Now that you've opened my eyes, shouldn't we make sure that everyone understands that to dissent from war, or to criticize our Leader, gives comfort to The Enemy?  In fact, shouldn't it be _illegal_?  

Come to think of it, this upcoming election is bound to elicit all kinds of criticism of our Leader, so, we really ought to at least _postpone_ it, don't you think, until the war is over?  

I mean, the War on Terror can't last forever... can it?

----------


## chm2023

We are fighting in Iraq to bring them liberty and democracy (thus sayeth Bushie);  liberty and democracy mean that citizens have the right to speak out against government actions;  BUT, we should not speak out against our government's actions.  HUH????

I can say a lot about the right-wing but their lack of any sense of irony is the very worst.

----------


## keithbenjamin

Oh, both of you grow up. I never said you didn't have the right to speak. I was suggesting perhaps you might think of the possible consequences before speaking (and I know you do, albeit a different set of consequences, but not all of your brethren on the left do). There is a very fine line between speaking out in a time of war and treason. For example people at these anti-war ralies speaking against the occupation of Iraq and calling on others to provide support to those in Iraq fighting the US. The FBI should unquestionably be on these folks doorsteps. 

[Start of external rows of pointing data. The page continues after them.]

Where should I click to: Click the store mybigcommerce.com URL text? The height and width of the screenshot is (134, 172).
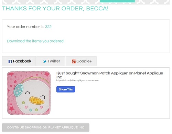(x=77, y=80)
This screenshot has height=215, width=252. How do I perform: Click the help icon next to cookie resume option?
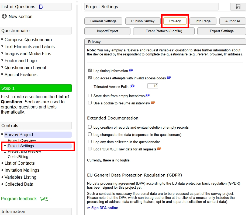pos(153,103)
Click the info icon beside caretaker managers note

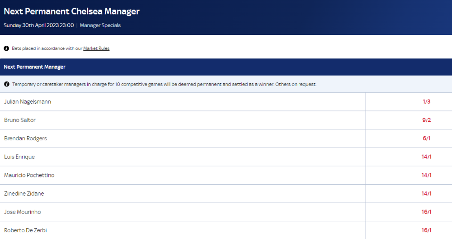(x=7, y=84)
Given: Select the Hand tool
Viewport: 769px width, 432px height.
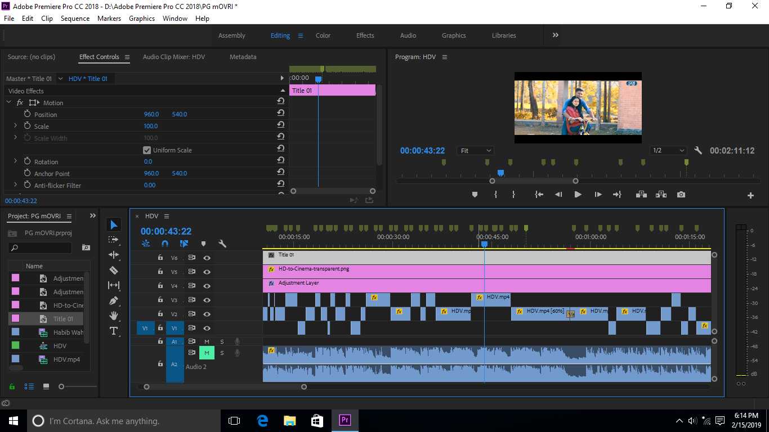Looking at the screenshot, I should pos(114,316).
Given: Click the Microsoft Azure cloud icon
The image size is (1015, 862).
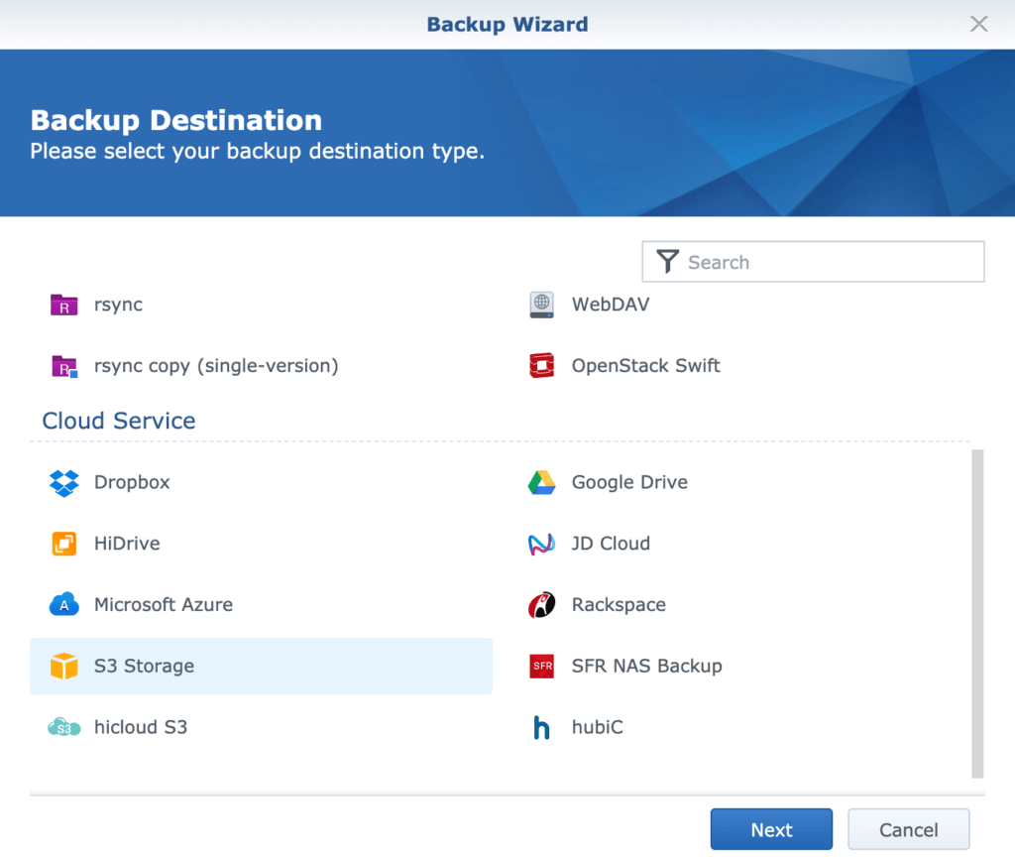Looking at the screenshot, I should pos(63,605).
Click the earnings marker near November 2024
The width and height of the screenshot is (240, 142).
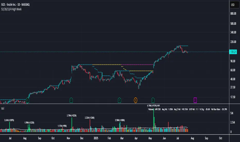[x=72, y=99]
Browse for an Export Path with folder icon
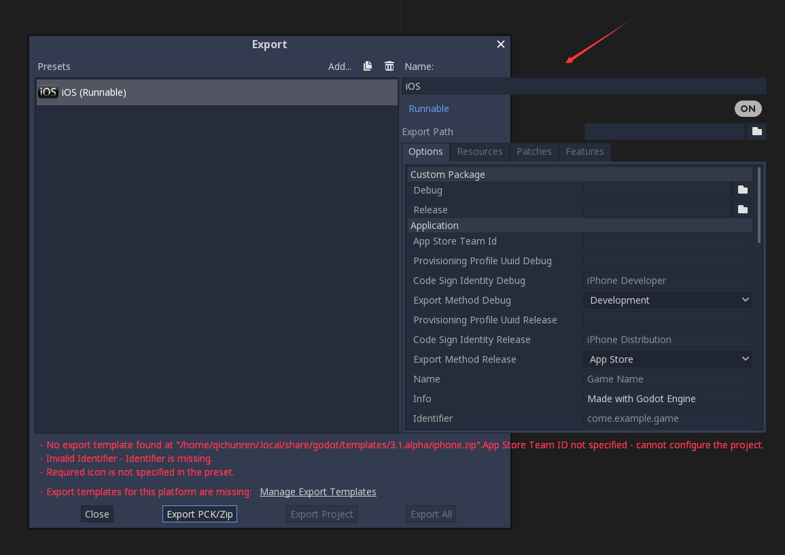Image resolution: width=785 pixels, height=555 pixels. tap(756, 130)
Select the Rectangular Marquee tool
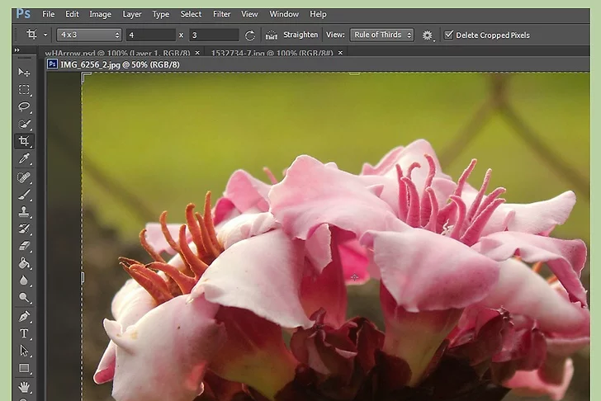 point(24,90)
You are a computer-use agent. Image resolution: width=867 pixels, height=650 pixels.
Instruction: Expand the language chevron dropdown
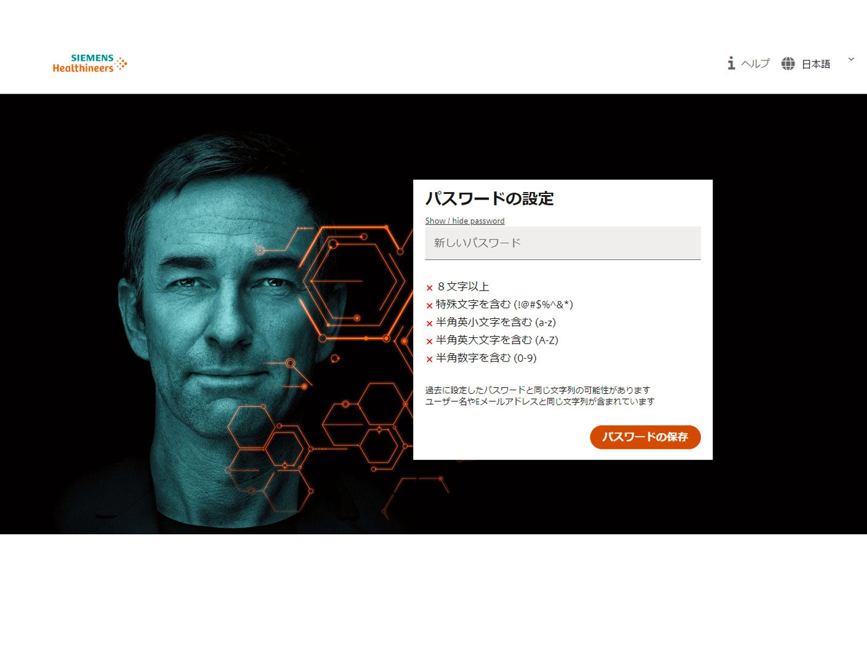pos(851,60)
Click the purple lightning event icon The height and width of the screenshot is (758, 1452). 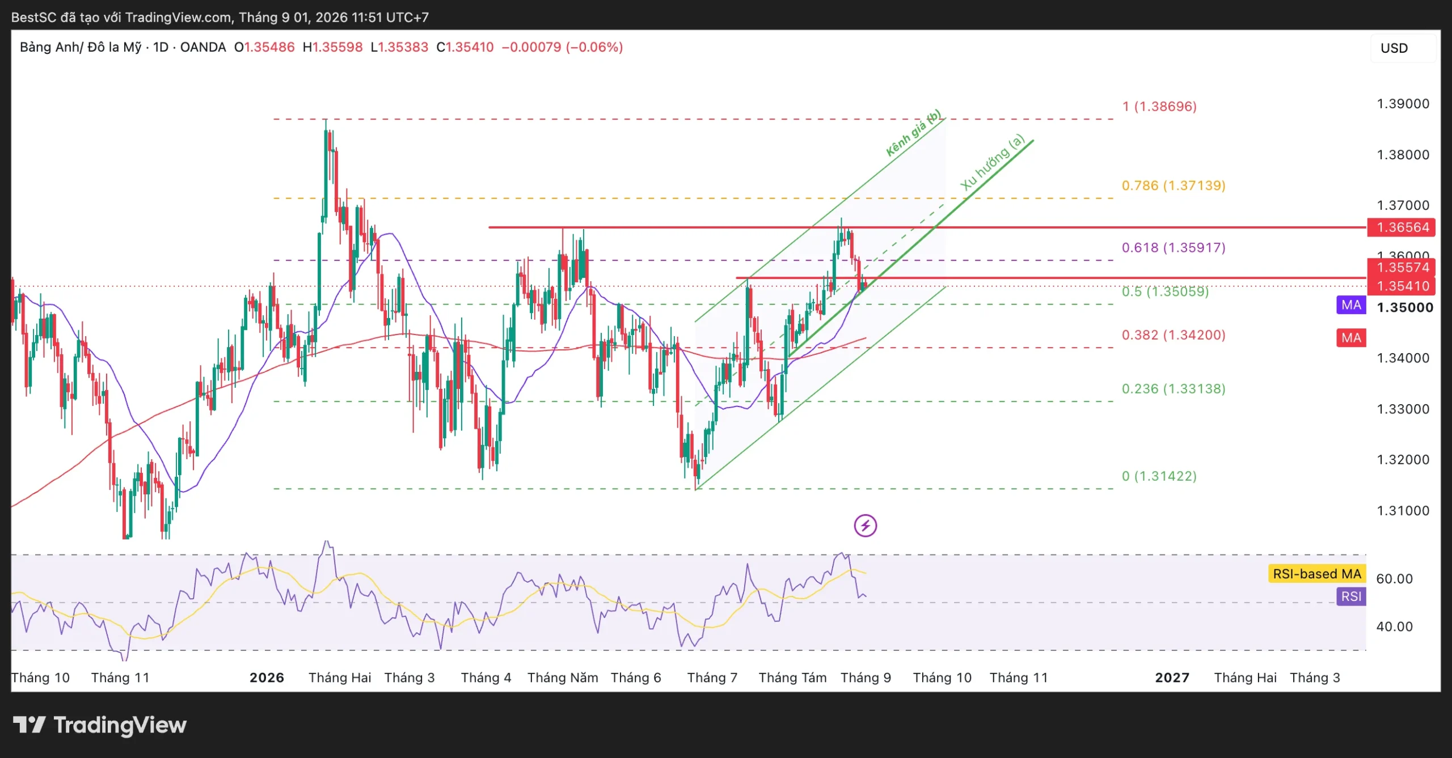pos(866,526)
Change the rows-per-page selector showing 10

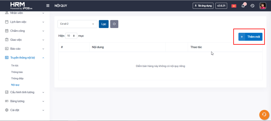coord(71,35)
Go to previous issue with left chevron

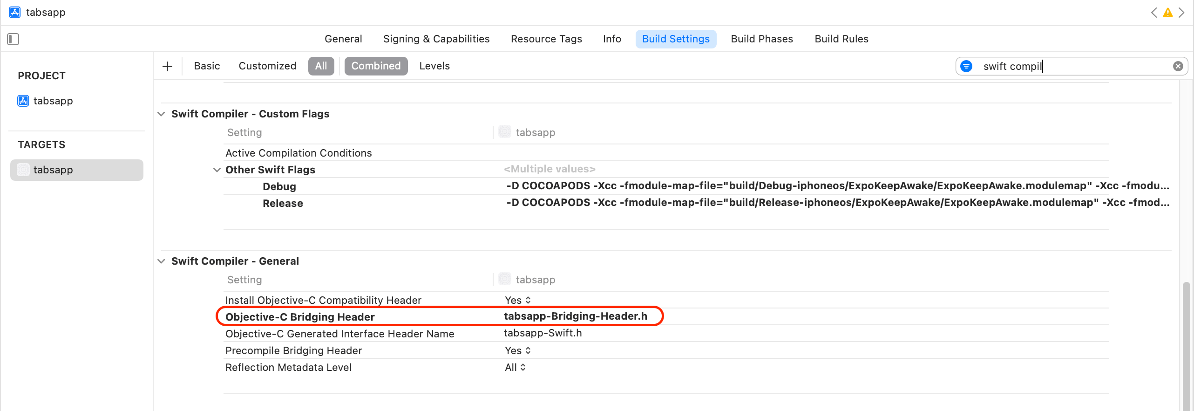[x=1154, y=13]
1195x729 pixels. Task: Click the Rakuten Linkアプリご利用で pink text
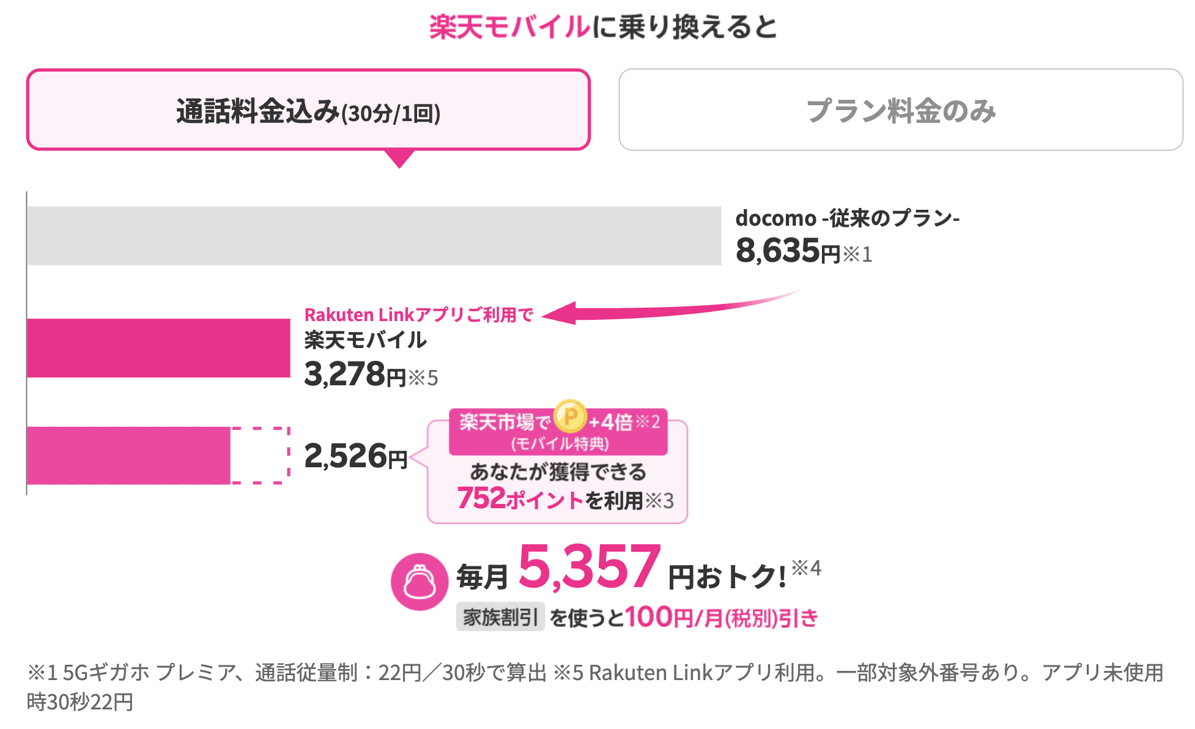(419, 314)
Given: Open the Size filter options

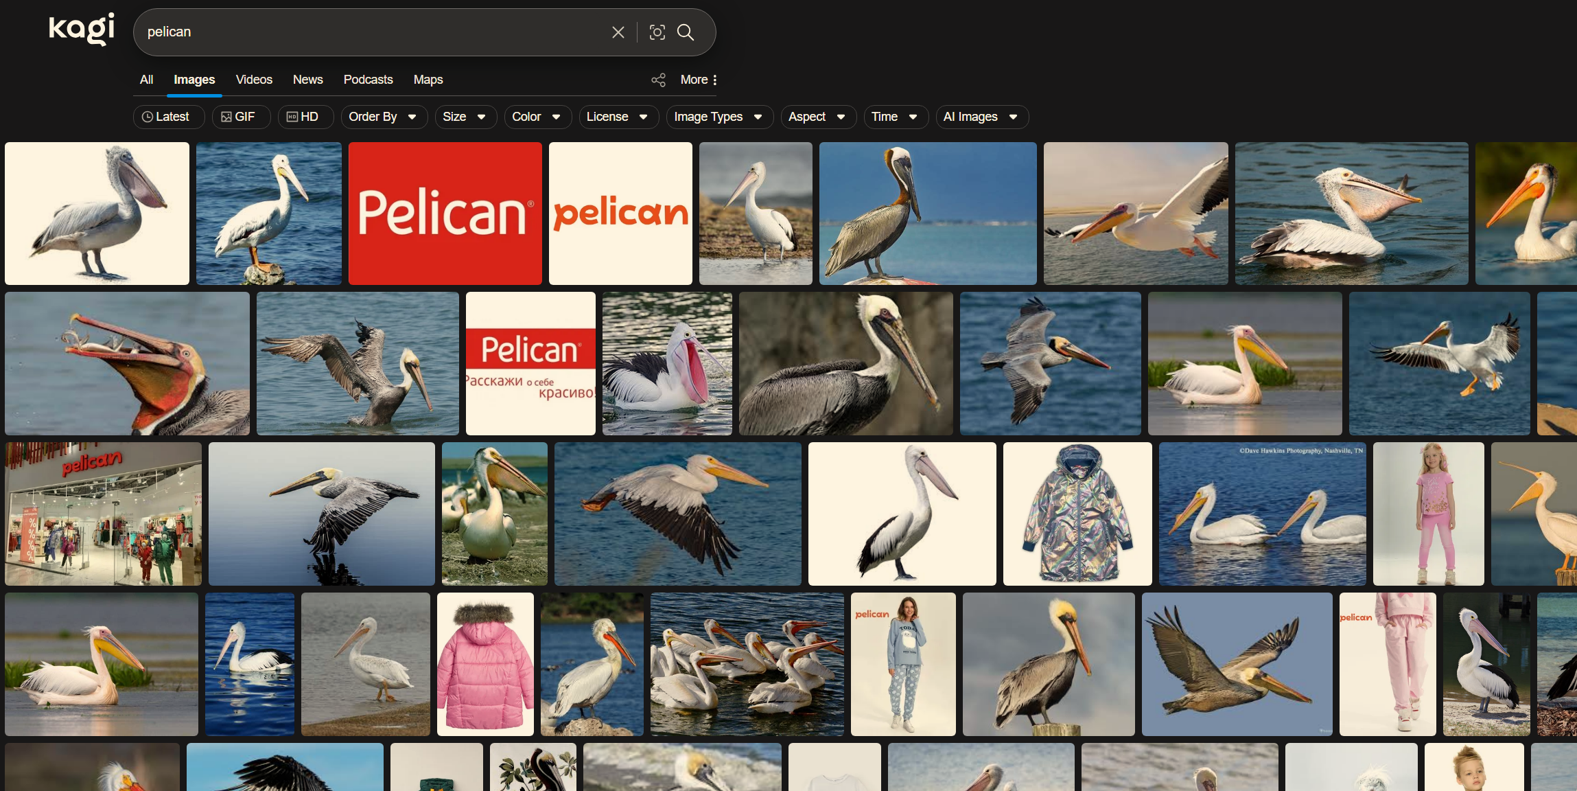Looking at the screenshot, I should (465, 117).
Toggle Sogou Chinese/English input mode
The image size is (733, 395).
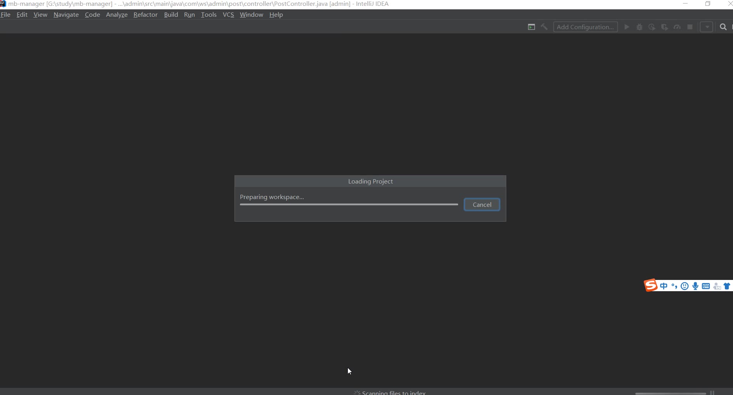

I also belive that many on the left publicly rail against the policy on Iraq and hope to see things go sour simply because the see political advantage in it.

----------


## chm2023

You said that speaking out against the war is tantamount to "pulling the trigger" of a gun against our military personnel.  That was a very, very foolish thing to say.  I suspect that having realized that it was foolish--all that tiresome Bill of Rights stuff, you're now adding the twist of: "and calling on others to provide support for those in Iraq fighting the US", as if these were the same things, or meant the same thing.

----------


## shanbaum

> *keithbenjamin said:* 
> Oh, both of you grow up. I never said you didn't have the right to speak. I was suggesting perhaps you might think of the possible consequences before speaking (and I know you do, albeit a different set of consequences, but not all of your brethren on the left do). There is a very fine line between speaking out in a time of war and treason. For example people at these anti-war ralies speaking against the occupation of Iraq and calling on others to provide support to those in Iraq fighting the US. The FBI should unquestionably be on these folks doorsteps. 
> 
> I also belive that many on the left publicly rail against the policy on Iraq and hope to see things go sour simply because the see political advantage in it.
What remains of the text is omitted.